The tennis ace was handed a full game forfeiture when she clashed with umpire Carlos Ramos.
In the second set against Japan’s Naomi Osaka for the US Open title she was issued with a warning for what would be her first violation of receiving illegal coaching.
Williams vehemently argued the call and demanded an apology, which was not given.
Later in the match, Williams was docked a point for her second violation of smashing her racket on the ground.
When she argued this violation and called Ramos a “thief,” he cited a third and final violation of verbal abuse and issued her the corresponding penalty: a full game forfeiture.
Ever since there has been a public debate on whether Williams would have been treated differently if she had been a man.
So author Allison Goldstein set out to explore whether sexism played a role.
She said: “I was just really curious as to whether there was any research to back up Serena’s claims.
“And the answer is kind of yes-and-no. Sexism is so hard to prove in any tangible, numeric way.
“I hope this incident at least raises the possibility in people’s minds.”
The article published in the journal Statistics Views noted what most of these arguments boil down to is the question of whether women are penalised more often for the same behaviour as men.
If 100 men and 100 women shouted the same obscenity during a tennis match, and 75 women were penalised, would 75 men be penalised, too?
However there is no record of every action taken by every tennis player and if there was it would be a subjective tally.
Ms Goldstein pointed that earlier in the 2018 US Open tournament, Alize Cornet was penalised for taking off her shirt on court.
But Roger Federer, Novak Djokovic, and other male players conducted the same on-court wardrobe change during their matches that very same day and were not penalised.
And there are statistics in relation to the number of fines issued to men and women for various code violations in Grand Slam tournaments.
According to data from the Australian Open, French Open, Wimbledon, and US Open tournaments that were held between 1998 and 2018, men have been fined more often than women for every code-of-conduct violation except for coaching.
Yet while it may look like men should be arguing about unfairness, there are a few factors that help to account for this disparity, Ms Goldstein said.
Firstly, men play more tennis than women at these tournaments.
In singles, men play best-of-five-set matches, while women play best-of-three so in theory, 40 per cent less time on the court for women.
Secondly, there are simply more men on the court playing tennis and accruing violations at these tournaments, because there are more slots for them.
At the Australian Open, the French Open, and Wimbledon, there are 128 singles spots for men vs. 96 for women, so 25 per cent fewer women on court, acting in ways that could potentially warrant a penalty.
Ms Goldstein said: “If we take these two factors- fewer women spending less time on court – into account, the disparity in fines for violations between men and women decreases considerably.

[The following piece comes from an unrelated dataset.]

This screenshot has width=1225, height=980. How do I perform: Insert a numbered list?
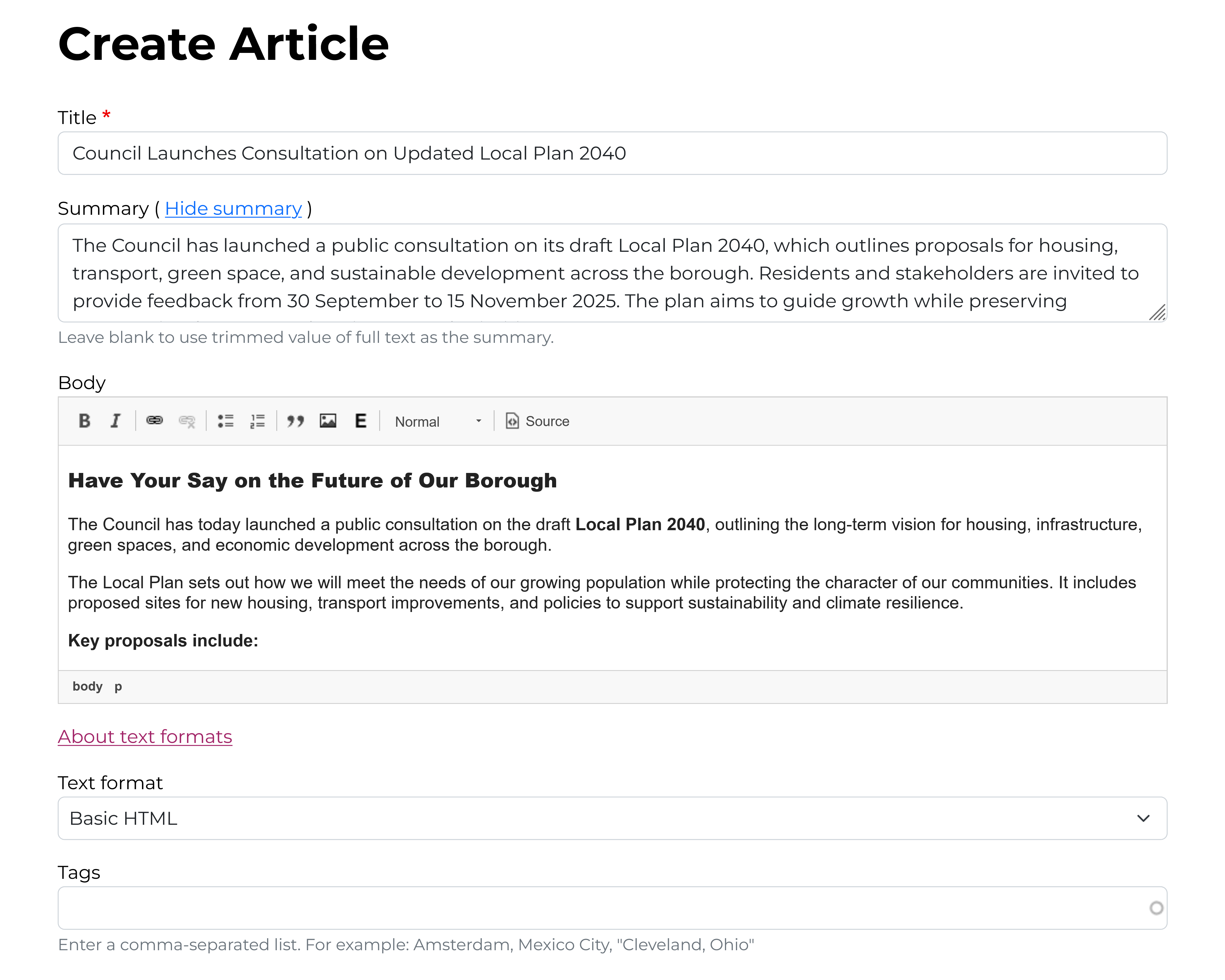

“However, what it doesn’t do is show that women are actually fined more often than men.
“Thus, statistically speaking, there isn’t any real concrete evidence to show that, when it comes to being issued a violation, women are treated any more unfairly than men.”
“What is interesting about the Grand Slam tournament violations, however, is that most of them are issued for what could be perceived as anger, or ‘acts of aggression.’”

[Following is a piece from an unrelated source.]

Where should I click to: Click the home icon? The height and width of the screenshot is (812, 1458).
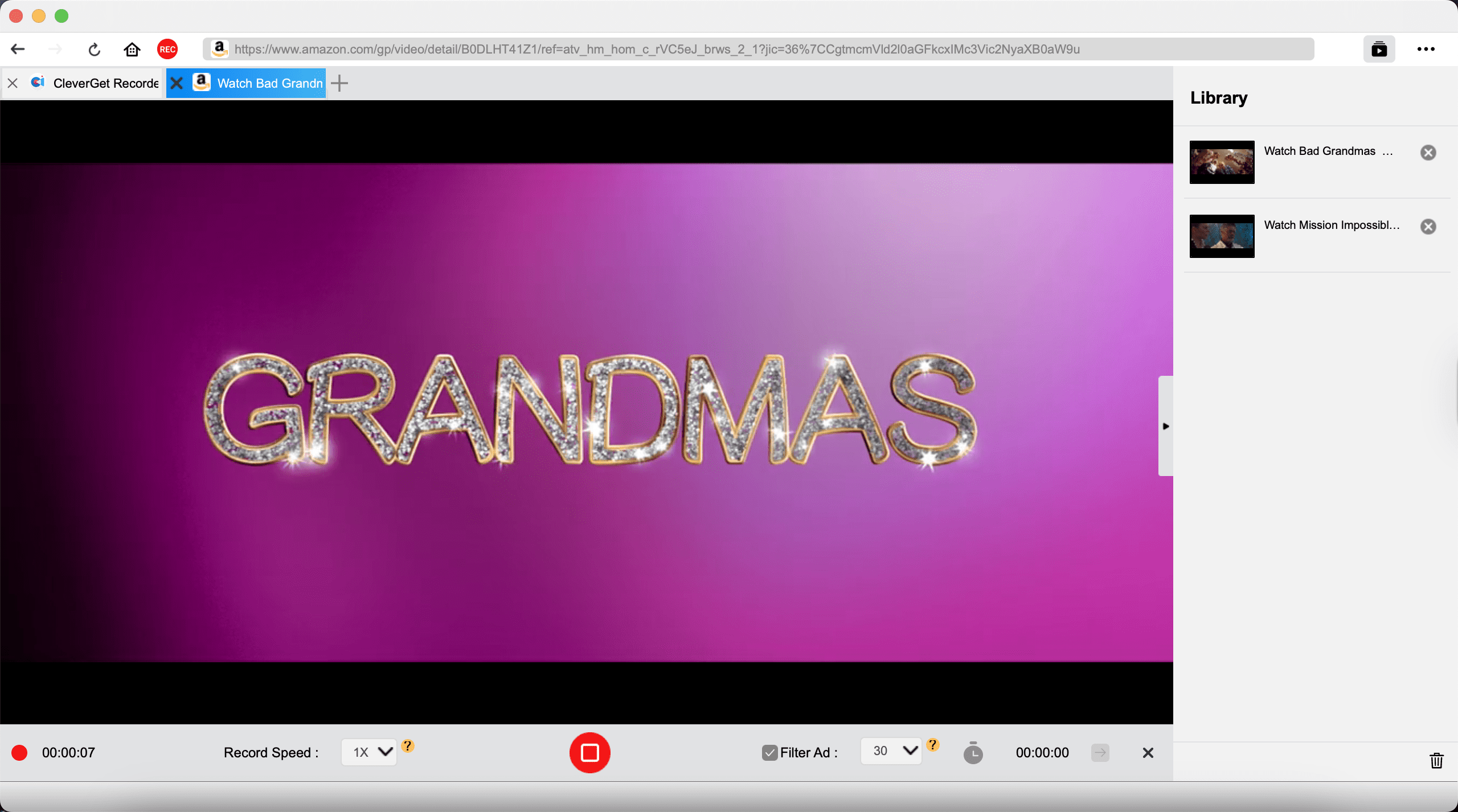[132, 50]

Of the 2,052 fines issued to both men and women between 1998 and 2018, more than three-quarters them were issued for racket abuse, audible obscenity, and unsportsmanlike conduct violations.
Adding in the other “anger-expressing” violations of ball abuse, verbal abuse, and visible obscenity pushes that figure up to 86.5 per cent.

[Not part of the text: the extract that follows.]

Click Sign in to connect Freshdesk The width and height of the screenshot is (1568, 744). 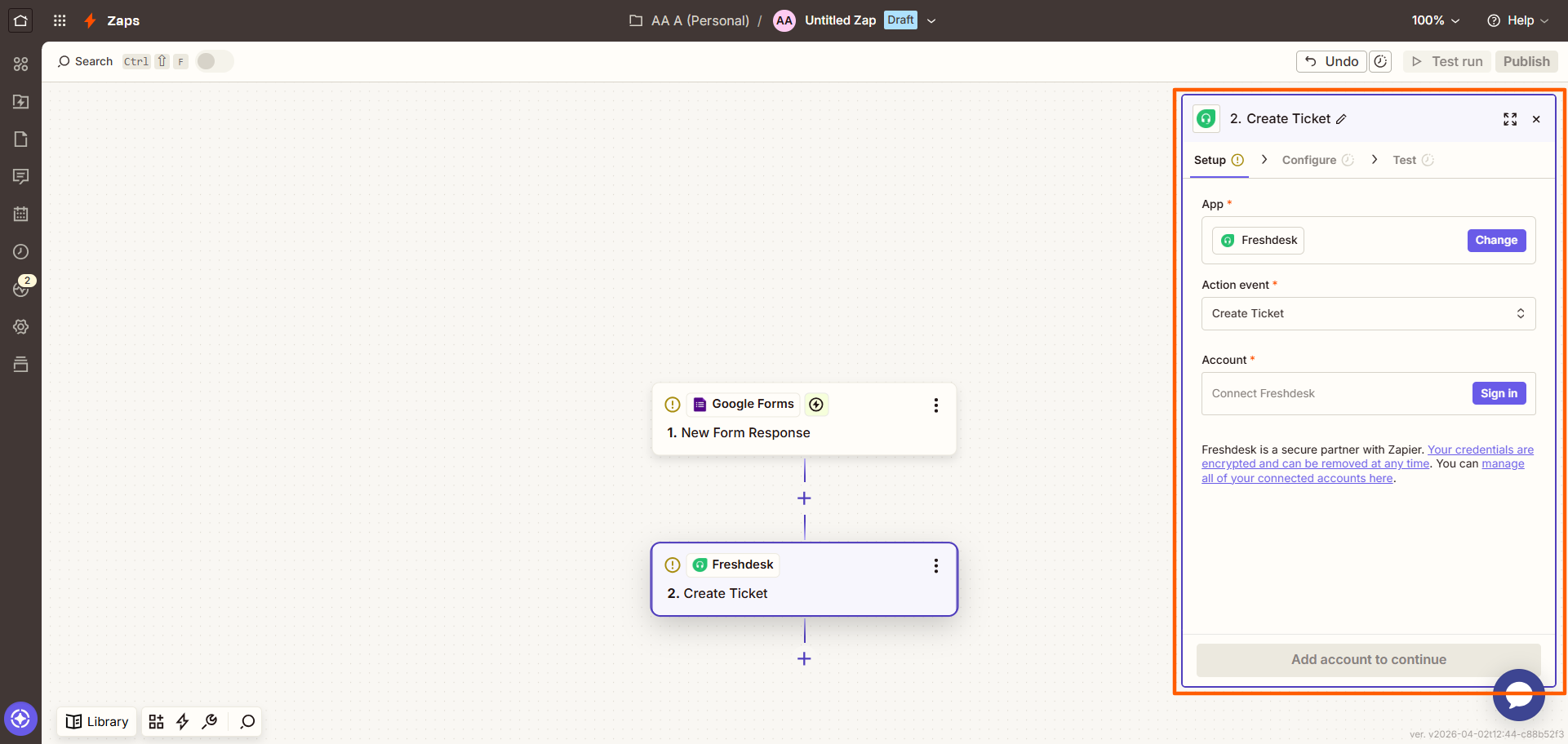(x=1499, y=393)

Ms Goldstein added: “So a vast majority of tennis violations are issued for expressions of anger… and research shows that women are disproportionately penalised for showing anger.”
She pointed out several studies revealing that women are disciplined and discredited for expressing anger.
Ms Goldstein concluded: “All of this is relevant to the tennis squabble at hand.
“If it is indeed true that women are disciplined and discredited for expressing anger, then it stands to reason that Ramos penalised Serena to a degree that he would not have done if a man had acted the same way.
“Does that ‘make it okay’ to receive coaching, smash a racket, and berate the umpire of a professional tennis match? Of course not.
“But it’s worth a second look at our inherent biases and how they might influence not just tennis matches, but people’s entire livelihoods.”